[Saved entries]
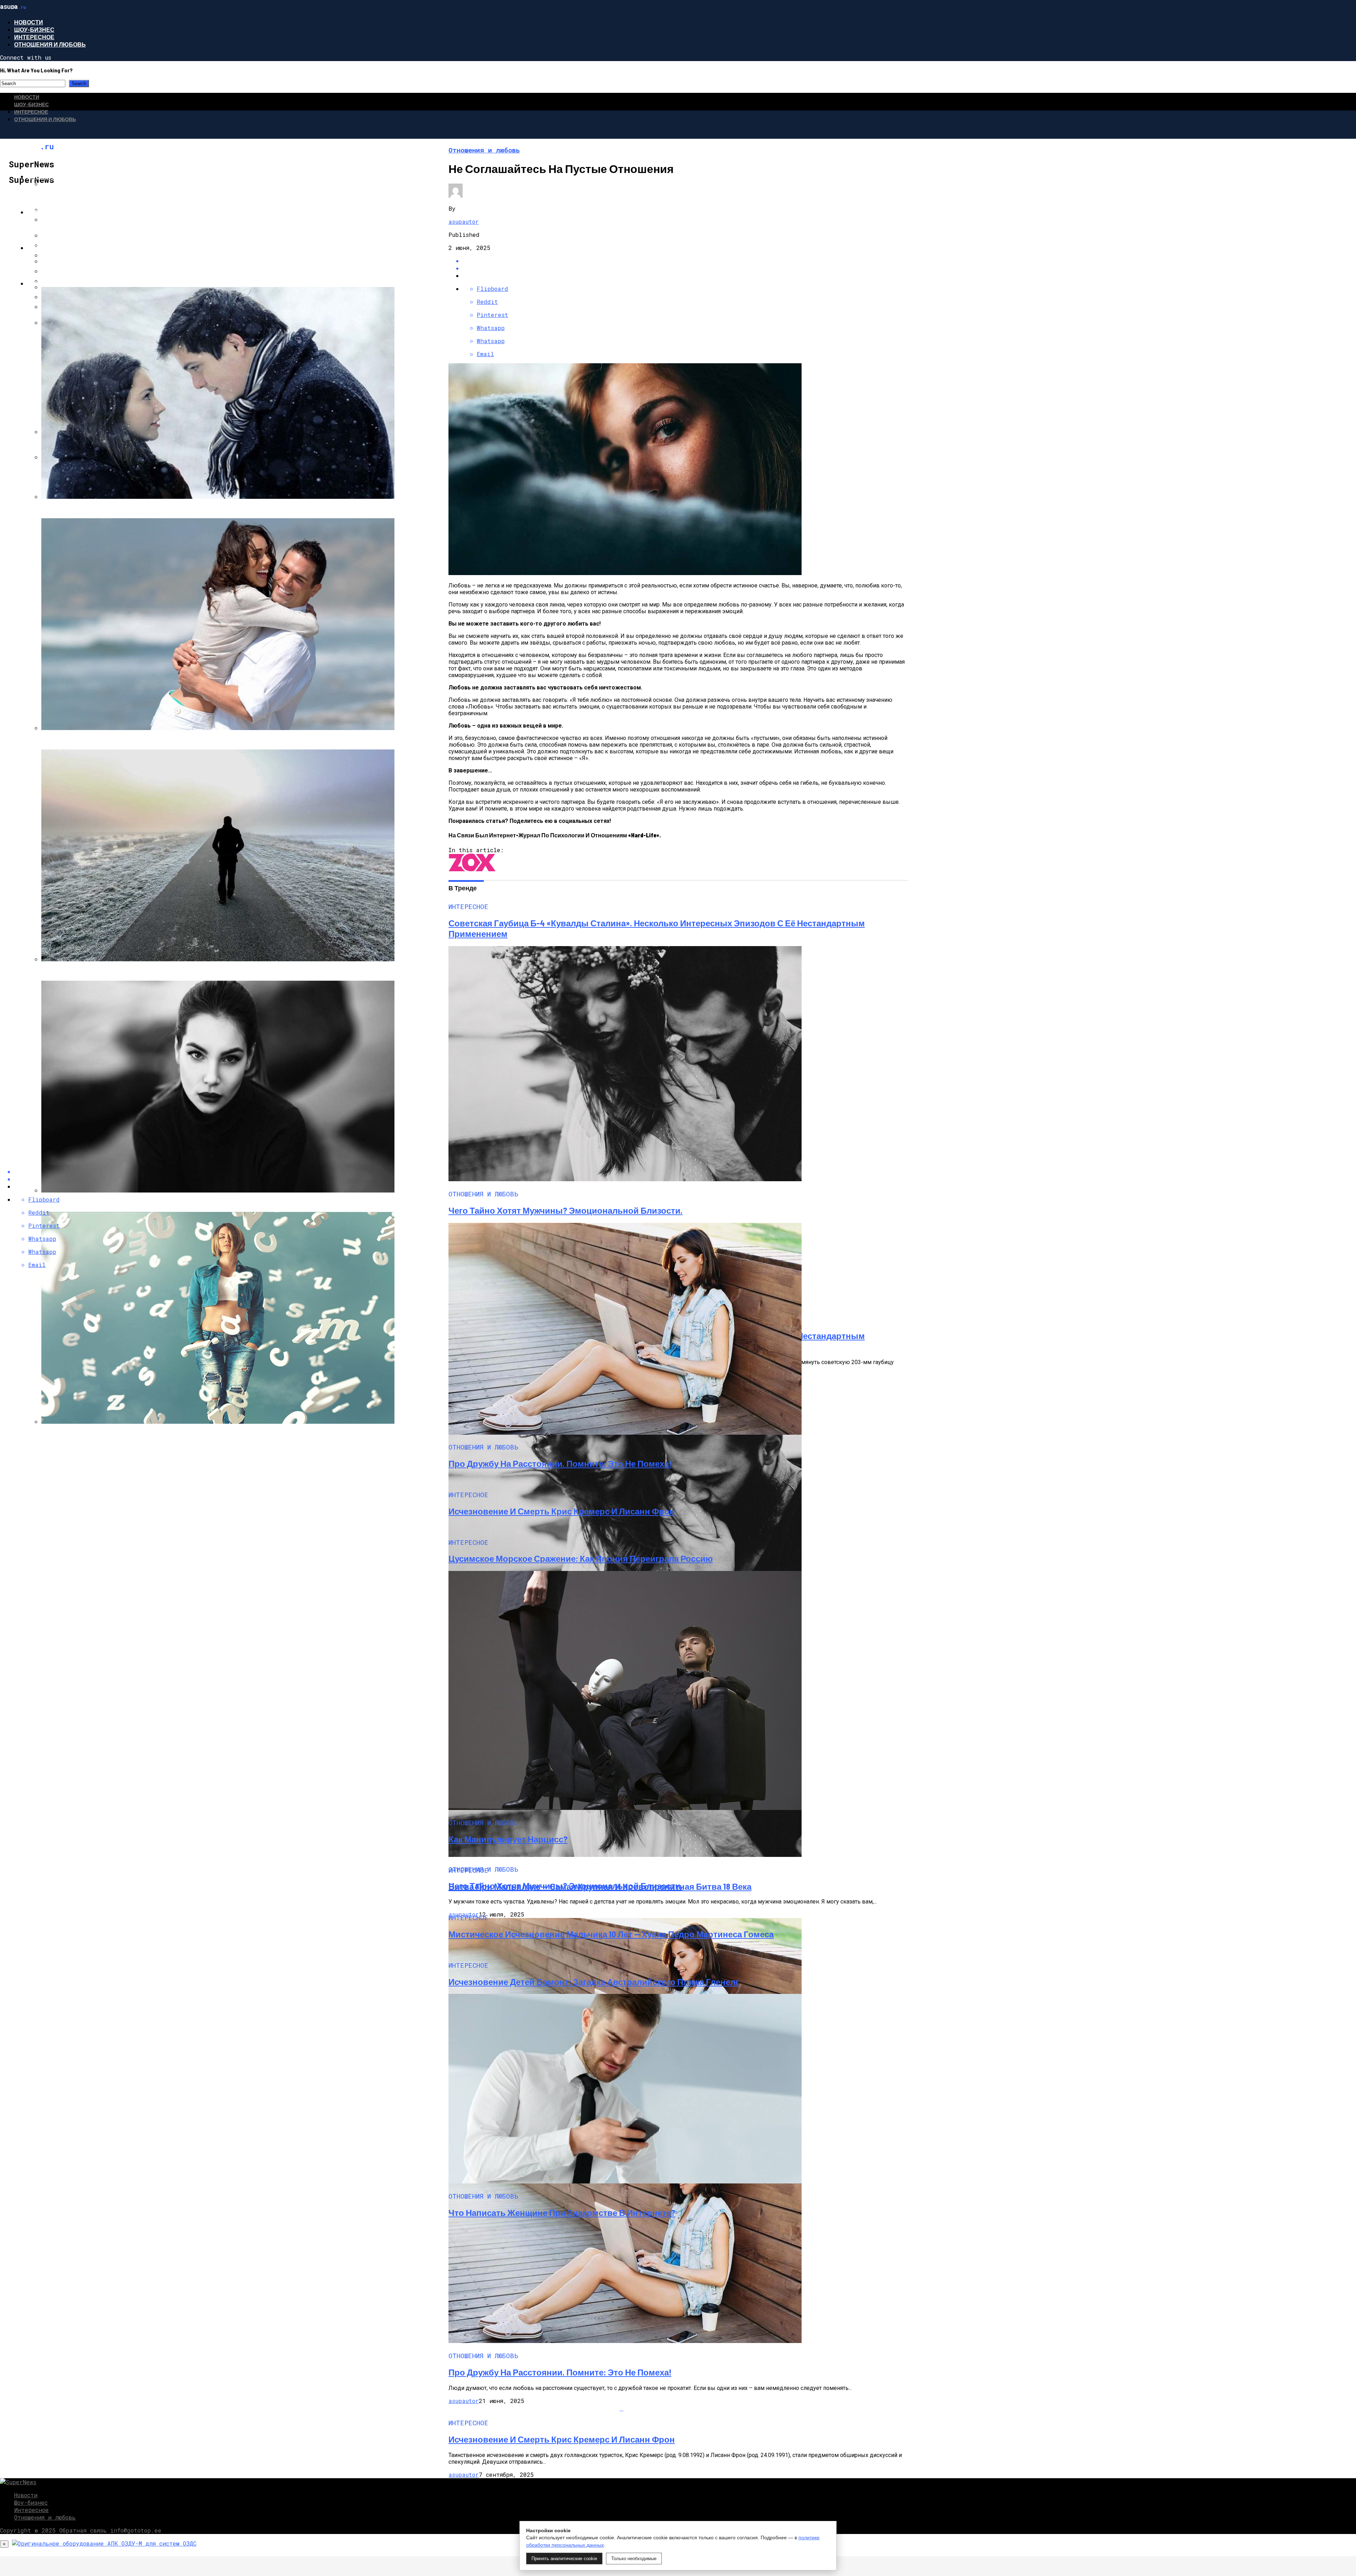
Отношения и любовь (50, 44)
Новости (28, 22)
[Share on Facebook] (685, 260)
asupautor (463, 221)
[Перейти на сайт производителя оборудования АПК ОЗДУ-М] (104, 2543)
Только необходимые (633, 2558)
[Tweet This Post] (685, 268)
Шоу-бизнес (34, 29)
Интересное (34, 37)
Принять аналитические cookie (564, 2558)
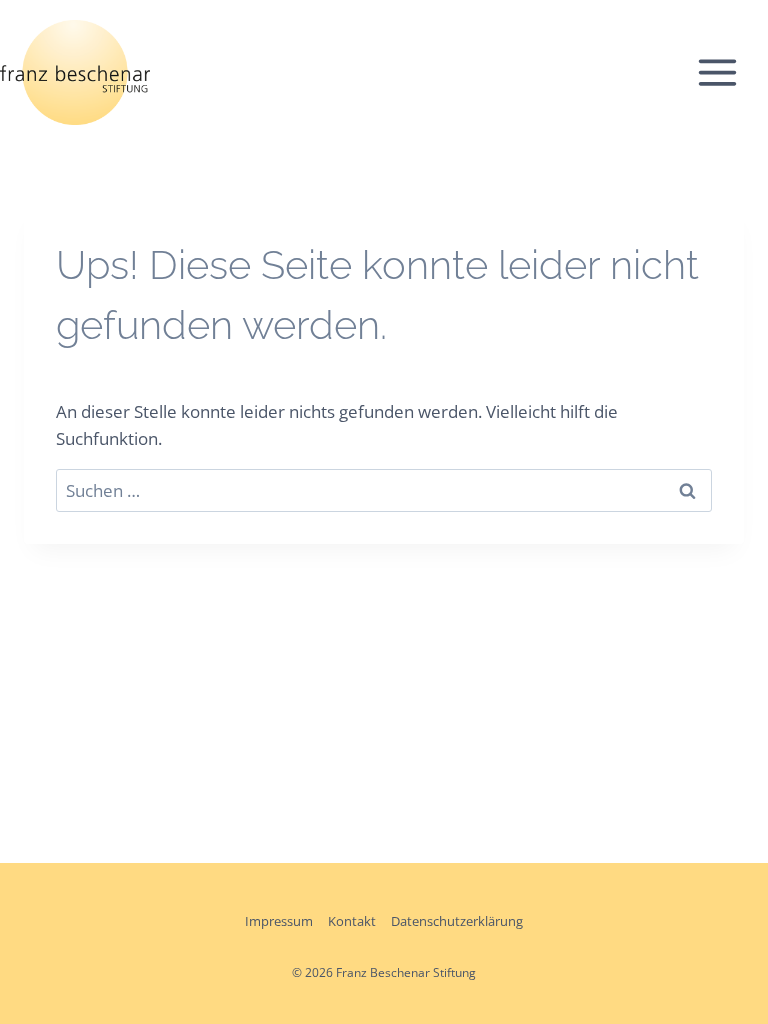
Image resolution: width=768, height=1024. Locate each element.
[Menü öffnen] (727, 72)
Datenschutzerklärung (457, 921)
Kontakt (352, 921)
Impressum (279, 921)
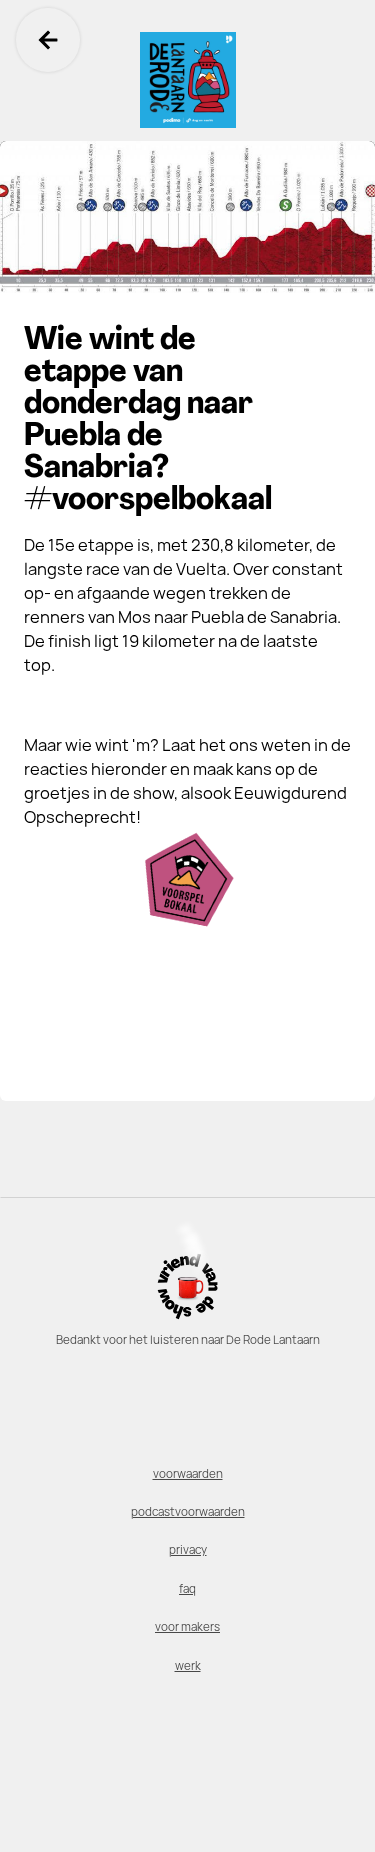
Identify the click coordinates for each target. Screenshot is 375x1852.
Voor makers (187, 1627)
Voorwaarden (188, 1474)
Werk (188, 1666)
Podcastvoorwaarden (188, 1512)
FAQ (187, 1589)
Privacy (188, 1550)
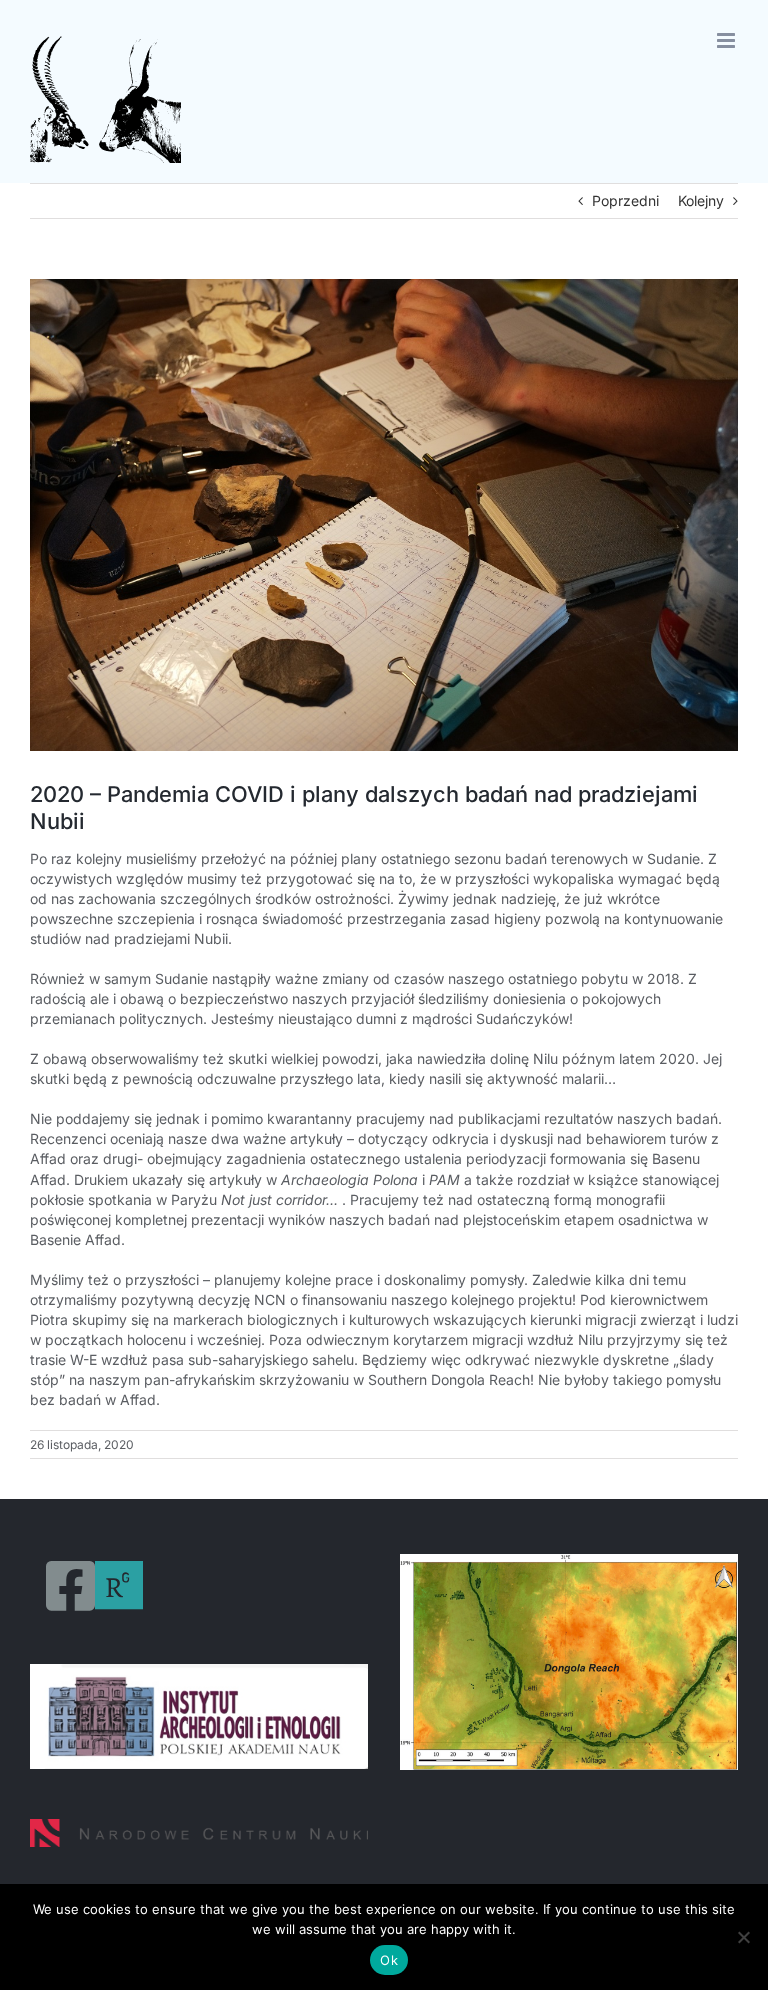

→ PROMPT: Copy out the records above in full, exactly as written, but not the pictures.

→ COMPLETED TASK:
Отношения и любовь (50, 44)
Новости (28, 22)
[Share on Facebook] (685, 260)
asupautor (463, 221)
[Перейти на сайт производителя оборудования АПК ОЗДУ-М] (104, 2543)
Только необходимые (633, 2558)
[Tweet This Post] (685, 268)
Шоу-бизнес (34, 29)
Интересное (34, 37)
Принять аналитические cookie (564, 2558)
Image resolution: width=768, height=1024. Locate each element.
[Menü öffnen] (727, 72)
Datenschutzerklärung (457, 921)
Kontakt (352, 921)
Impressum (279, 921)
Identify the click coordinates for each target. Screenshot is 375x1852.
Voor makers (187, 1627)
Voorwaarden (188, 1474)
Werk (188, 1666)
Podcastvoorwaarden (188, 1512)
FAQ (187, 1589)
Privacy (188, 1550)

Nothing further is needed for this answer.